I looked around and realized no one else had a plate heaped with as much food. Behind me, someone murmured, "Nicely done." I turned to see the woman who wrote The Handmaid's Tale nodding in approval at my creation.
"Thank you," I told Margaret Atwood. She smiled, and I hustled away before my creation collapsed.
Whether it's due to indecision or gusto (maybe both?), I have always been what parents, especially Jewish parents, like to call, "a good eater." I am a born over-orderer. "Your eyes are bigger than your stomach," my mom would say as I sat amid way too many leftovers at another restaurant meal. She was right, but that never stopped me.
My mom didn't have to coax me to taste new things. So it made sense when I moved to Los Angeles and food became my way of exploring the city. It helped me understand the ins and outs of whatever area I lived in and led me to far-flung neighborhoods I knew nothing about.
Years later, I started writing about food. Food blogs had become a thing, and Yelp was in its infancy. To me, food was conversation, and I was thrilled that people like me could suddenly be part of it.
As an immigrant kid, I grew up eating things like beets, kasha, farmer's cheese and more beets. Sure, now everybody is roasting beets and obsessing over "ancient grains," but back then, these foods were "weird." My mom had to trek to the Russian delis of suburban Northern California to find them.
To be sure, I also ate many of the typical American foods — burgers, pizza, tacos, tater tots, Frosted Flakes, spaghetti — but oh how I yearned to trade my often ridiculed school lunch sandwich of dark brown bread, butter and god knows what else for the typical Wonder Bread, mayo and bologna combo.
I wanted to be normal. To be like everybody else. To be American.
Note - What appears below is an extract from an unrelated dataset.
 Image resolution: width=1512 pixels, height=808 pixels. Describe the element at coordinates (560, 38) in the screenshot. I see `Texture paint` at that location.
Now, as an adult, I am grateful that my mom's appreciation for food and skill at cooking helped me develop a palate that was distinctly un-American. That I got the chance to eat both borscht and grilled cheese sandwiches, vareniki and fajitas. It's that experience of navigating two cultures that informs my work today.
Here at LAist, I try to use food as an opportunity to dive deeper into the things that connect us. Culture. History. Neighborhoods. My goal is to connect people to this city and this region, to create a platform where we can all explore, learn and share.
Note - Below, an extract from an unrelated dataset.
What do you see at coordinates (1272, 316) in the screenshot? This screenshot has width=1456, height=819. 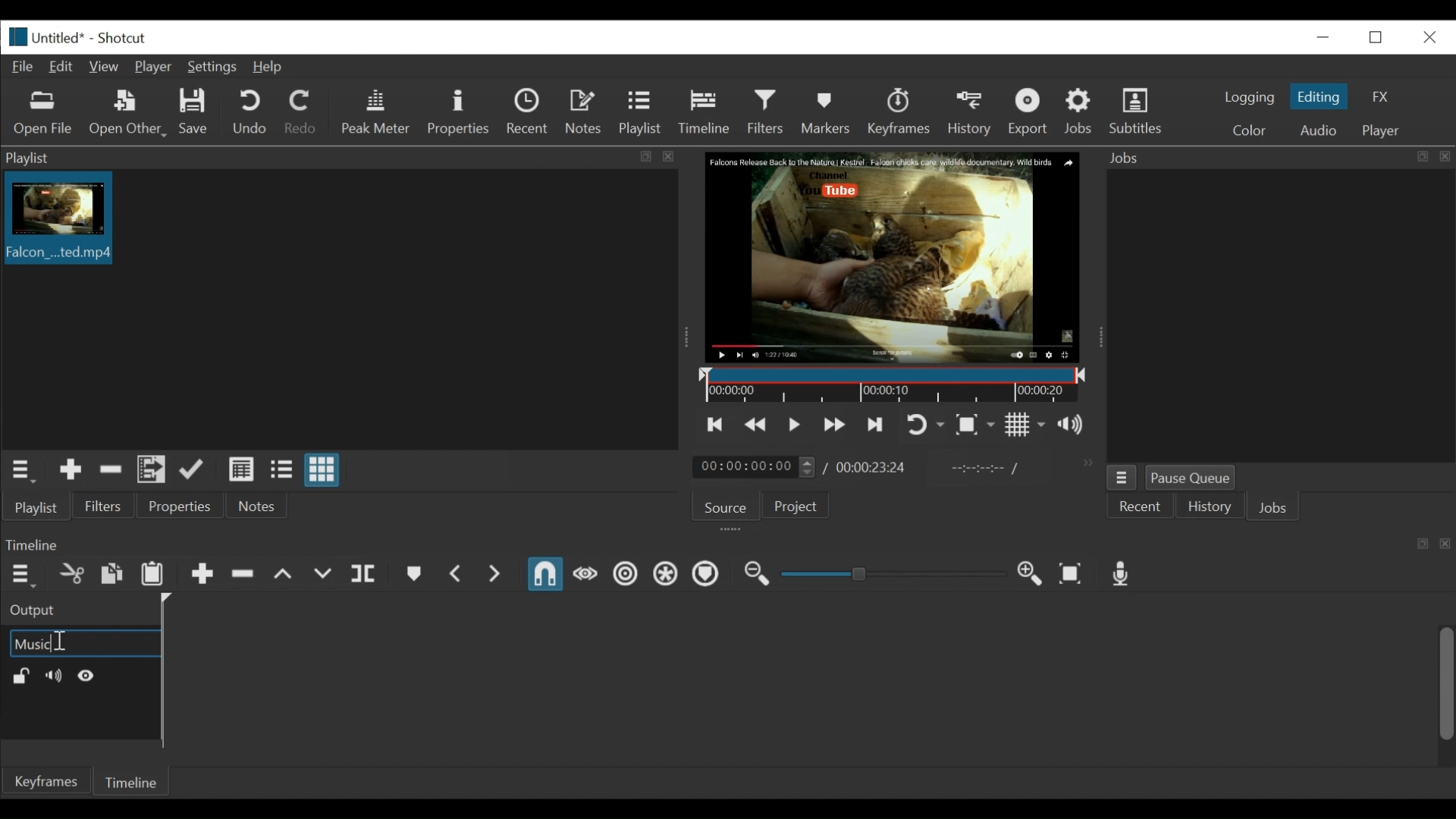 I see `Jobs panel` at bounding box center [1272, 316].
I am lucky. I have the most delicious job in the newsroom. But, like my stomach is telling me, there's always room for more. I want to include more of the city and, by extension, the world in LAist's food coverage because so much of the world is, in one way or another, here in Los Angeles, possibly in taco form.
So let's break bread. Or injera. Or bolillos. Or naan. Or focaccia. Or gluten-free bagels. Okay, not that last one, because I have yet to find a decent gluten-free bagel, but I stand by the rest of it.